А я, сидя в своем президиуме, слушал эти прения и мыслил так: прения совершенно необходимы, но гораздо необходимее декреты. Почему мы забываем то, чем должна увенчиваться всякая революция, то есть «декреты»? Например, такой декрет: обязать тетю Шуру в Поломах открывать магазин в шесть утра. Кажется, чего бы проще? – нам, облеченным властью, взять и заставить тетю Шуру открывать свой магазин в шесть утра, а не в девять тридцать! Как это раньше не пришло мне в голову!..
Или, например, декрет о земле: передать народу всю землю уезда, со всеми угодьями и со всякой движимостью, со всеми спиртными напитками и без всякого выкупа. Или так: передвинуть стрелку часов на два часа вперед или на полтора часа назад, все равно, только бы куда передвинуть. Потом: слово «черт» надо принудить снова писать через «о», а какую-нибудь букву вообще упразднить, только надо подумать какую. И, наконец, заставить тетю Машу в Андреевском открывать магазин в пять тридцать утра, а не в девять…
Мысли роились – так роились, что я затосковал, отозвал в кулуары Тихонова, мы с ним выпили тминной, и я сказал:
– Слушай-ка, канцлер!
– Ну, чего?..
– Да ничего. Говенный ты канцлер, вот чего.
– Найди другого, – обиделся Тихонов.
– Не об этом речь, Вадя. А речь вот о чем: если ты хороший канцлер, садись и пиши декреты. Выпей еще немножко, садись и пиши. Я слышал, ты все-таки не удержался, ты ущипнул за ляжку Анатоль Иваныча? Ты что же это? – открываешь террор?
– Да так… Немножко…
– И какой террор открываешь? Белый?
– Белый.
– Зря ты это, Вадя. Впрочем, ладно, сейчас не до этого. Надо вначале декрет написать, хоть один, хоть самый какой-нибудь гнусный… Бумага, чернила есть? Садись, пиши. А потом выпьем – и декларацию прав. А уж только потом – террор. А уж потом выпьем и – учиться, учиться, учиться…
Тихонов написал два слова, выпил и вздохнул:
– Да-а-а… сплоховал я с этим террором… Ну, да ведь в нашем деле не ошибиться никак нельзя, потому что неслыханно ново все наше дело, и прецедентов считай что не было… Были, правда, прецеденты, но…
– Ну, разве это прецеденты! Это – так! чепуха! Полет шмеля это, забавы взрослых шалунов, а никакие не прецеденты!.. Летоисчисление – как думаешь? – сменим или оставим как есть?

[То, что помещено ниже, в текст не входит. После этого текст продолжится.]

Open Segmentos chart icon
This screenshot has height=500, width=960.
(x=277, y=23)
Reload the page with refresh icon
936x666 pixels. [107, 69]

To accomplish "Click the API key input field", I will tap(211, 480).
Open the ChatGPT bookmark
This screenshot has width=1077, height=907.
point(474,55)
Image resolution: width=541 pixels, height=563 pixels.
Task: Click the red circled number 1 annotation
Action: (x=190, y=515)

– Да лучше оставим. Как говорится, не трогай дерьмо, так оно и пахнуть не будет…
– Верно говоришь, оставим. Ты у меня блестящий теоретик, Вадя, а это хорошо. Закрывать, что ли, Пленум? Тетя Шура в Поломах уже магазин открыла. У нее, говорят, есть российская.
– Закрывай, конечно. Завтра с утра все равно будет 2-й Пленум… Пойдем в Поломы.
У тети Шуры в Поломах в самом деле оказалась российская. В связи с этим, а также в ожидании карательных набегов из райцентра решено было временно перенести столицу из Черкасова в Поломы, то есть на двенадцать верст вглубь территории республики.